02
Nov
12

Ganja & Hess (1973)

How do I even begin to describe Ganja & Hess? I’d first learned of it watching a documentary, and I cannot for the life of me remember the name of it, but it’s the kind of thing you watch if you’re too lazy to pick up a book about film, I guess. It was a long time ago, so I don’t remember much of what was said about Ganja & Hess, but I can pretty well assume it didn’t even begin to describe the film.

Duane Jones (yep, the guy from Night of the Living Dead) plays Dr. Hess Green, a very wealthy anthropologist (?!) studying the ancient civilization of Myrthia. Like every rich, professional anthropologist he brings home pieces from the excavation site (?!), one of which happens to be a dagger that turns those stabbed with it into vampires (or, more accurately, blood addicts). Hess has just hired George Meda to be his new assistant (played by the director, Bill Gunn). As the two have a few drinks together, we find out quickly Meda is super unstable and suicidal.

During the night, Meda takes the dagger and stabs Hess, then proceeds to shoot himself in the chest. Hess awakens from the incident with an insatiable taste for blood, and laps up what’s been spilled out of Meda’s body. What follows are a few scenes of Hess searching through the city for new prey to sate his thirst. For a while there, it seems like Hess is feeling all right about his new lot in life, but suddenly he gets a call from a woman named Ganja claiming to be Meda’s wife. Hess tells her Meda has disappeared, and Ganja insists Hess let her stay at his house until he shows up. Ganja & Hess have a contentious relationship at first, but then it is clear they share a mutual attraction.

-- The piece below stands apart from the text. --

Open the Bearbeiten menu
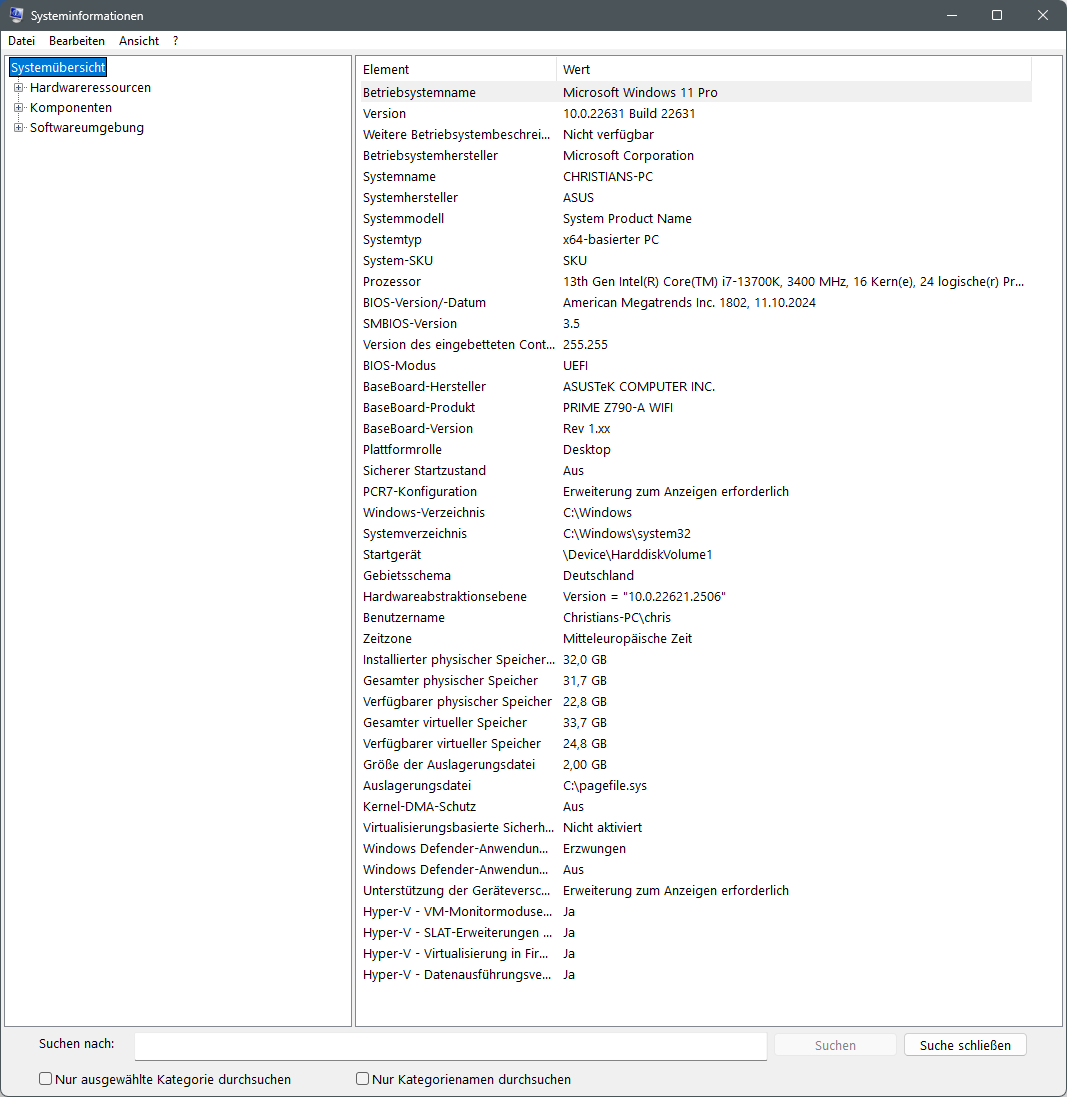This screenshot has width=1067, height=1097. point(76,40)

Sure, maybe on the surface this is sort of a vampire movie, but you don’t have to look very far to see there’s so much more going on here. It’s not about some guy with fangs preying on your young women at night, but it’s about addiction, classism, racism, and probably a lot of other -isms and -tions that smart people could talk to you all night about. This is not a throwaway trash flick, this is interesting, thought-provoking and unique. Still, I can’t say I loved it, and by the end of it my exasperation took over and I was ready for it to end. But after having thought about it for a few days, I like it more, and I want to see it again. The best thing a good movie can make you do is think, right? You don’t actually have to like it very much for it to be good.

Surely it is worth mentioning that Bill Gunn was expected to make a throwaway blaxploitation vampire film, and when he showed this print of Ganja & Hess to the financiers it was clearly not what they expected. As a result, I believe there exist more than a handful of different versions out there, slicing up the film in hopes of giving the audience the blaxploitation they were looking for, instead of the thoughtful social commentary Gunn produced.

This movie is definitely not for everyone, and not just because of the sensitive nature of the subject matter or the full-frontal male nudity. Regardless of how intelligently this film is it is still a B movie – it looks good, but you can tell it was cheap, and the acting isn’t all that great, either, but I’ve never let these things bother me. Besides, this is kind of a movie you need to watch.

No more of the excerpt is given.